The Adrenaline gig that Aurora did a live PA at (I was there in the audience!).
“The tracks that feature on the ‘Moons and the Melody’ EP were recorded in Southampton at Stu J’s studio, which was an amalgamation of Stu’s gear and Crispin’s I seem to remember. There was a Roland 303, and Akai 950 running Cubase and Crispin’s Juno 106, which was a great keyboard that we also took out to our gigs. We were writing quite a few tunes together by this point in time but during the making of ‘Moons and the Melody’ my musical tastes were separating from Crispin’s. I was still in London at Uni and during 1992 I spent a lot of my time listening to pirates with my mates, getting into the dark sound, the hardcore vibes, whereas Crispin was very much into the older, happier rave sound. That’s how the track ’Shaun’s Revenge’ came about as I wanted to showcase the new sound, I wanted to do something heavier, like a cross between the Joey Beltram type sound with the hardcore breakbeat. I remember Crispin didn’t like it at all! I found the ‘Listen To The Rhythm Go’ vocal from a Shades Of Rhythm record. I use to love their music; it was a big inspiration for me. So it was like a little nod to them adding that” Shaun shares with me, going on to say “Shades of Rhythm were just fantastic, their music was so good. So when we were writing ‘Rockin’ By Myself’ we used the bass sound and a little vocal from their track ‘Everybody’. On that tune me and Crispin had our own roles. I did the drums and the bass for it and Crispin did the melodies and the piano riff, which to be honest, I did take the piss out of at the time with him, saying it sounded like a Betty Boo tune! It was just a bit of studio humour! We always had a laugh!”

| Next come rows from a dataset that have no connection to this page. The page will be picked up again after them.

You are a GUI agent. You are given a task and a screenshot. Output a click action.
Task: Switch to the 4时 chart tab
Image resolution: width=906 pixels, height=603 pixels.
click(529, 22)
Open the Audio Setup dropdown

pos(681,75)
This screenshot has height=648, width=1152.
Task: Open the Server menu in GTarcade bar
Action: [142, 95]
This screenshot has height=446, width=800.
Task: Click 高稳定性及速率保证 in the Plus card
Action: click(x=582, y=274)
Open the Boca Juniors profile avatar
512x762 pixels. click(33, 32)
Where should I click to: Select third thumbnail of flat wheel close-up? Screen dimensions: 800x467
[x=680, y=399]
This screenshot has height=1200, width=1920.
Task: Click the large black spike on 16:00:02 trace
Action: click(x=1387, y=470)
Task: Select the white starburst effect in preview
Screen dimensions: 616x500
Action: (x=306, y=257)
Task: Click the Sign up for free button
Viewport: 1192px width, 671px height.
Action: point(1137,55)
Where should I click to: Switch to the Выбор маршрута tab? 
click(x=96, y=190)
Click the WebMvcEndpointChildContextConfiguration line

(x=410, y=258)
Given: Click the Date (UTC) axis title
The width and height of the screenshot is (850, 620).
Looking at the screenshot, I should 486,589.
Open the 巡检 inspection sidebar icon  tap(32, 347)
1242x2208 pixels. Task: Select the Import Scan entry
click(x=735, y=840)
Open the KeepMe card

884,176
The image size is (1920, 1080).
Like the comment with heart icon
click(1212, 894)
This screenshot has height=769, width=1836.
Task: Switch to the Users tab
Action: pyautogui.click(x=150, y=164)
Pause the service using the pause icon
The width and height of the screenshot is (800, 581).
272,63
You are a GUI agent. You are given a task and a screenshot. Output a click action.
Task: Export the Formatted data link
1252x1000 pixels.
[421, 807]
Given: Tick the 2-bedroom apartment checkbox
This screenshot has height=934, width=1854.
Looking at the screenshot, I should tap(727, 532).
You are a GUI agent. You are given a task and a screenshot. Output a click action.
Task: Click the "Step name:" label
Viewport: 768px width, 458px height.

Shaun continues to talk me through the tracks on this EP – “By 1992 Crispin and myself had been to loads of warehouse raves all over the place, we were living the lifestyle at that time. I think we had been to a rave at Shepton Mallet and I had heard a riff on a tune played with a sound that was popular back then and I wanted to make something similar. So the main sound on ‘Entrancer’ was programmed in the Juno 106. I recall it took us hours and hours to get that sound. I was really getting into the darker techno scene as well at this time as I was hearing a lot of it on the radio when I lived in Uxbridge. So that tune was predominantly me and my vision. But Crispin was the driving force behind the track ‘Gonna Be Alright’. Crispin was so good at constructing melodies; he had a gift for that. The whole EP was made with me living in London and Crispin down in Southampton, with me coming down at the weekends. I have such great memories of this time. It is also at this time that I was introduced to Dave (Mad Dog/Fugitive) as he was also recording for Adrenaline Recordings as The Rave Doctor. By 1993 we had hooked up and started work on the Mad Dog EP, which I also did by coming down to Bournemouth from London. There was so much going on back then, I loved it!”
I must admit it’s great to have hooked up with Shaun again after all these years. We had an Underdog meal planned for Easter of this year which was cancelled due to the coronavirus so I haven’t actually seen him face to face since about 1995, which is a great shame, but that’s life for you! But there is more to come from Aurora… including a reissue project for the Adrenaline Recordings label alongside Stu J. So I am pretty sure at some point in 2020, the great Underdog Reunion will happen and more stories will be remembered from those times when we were young and only lived for the day! And the rave!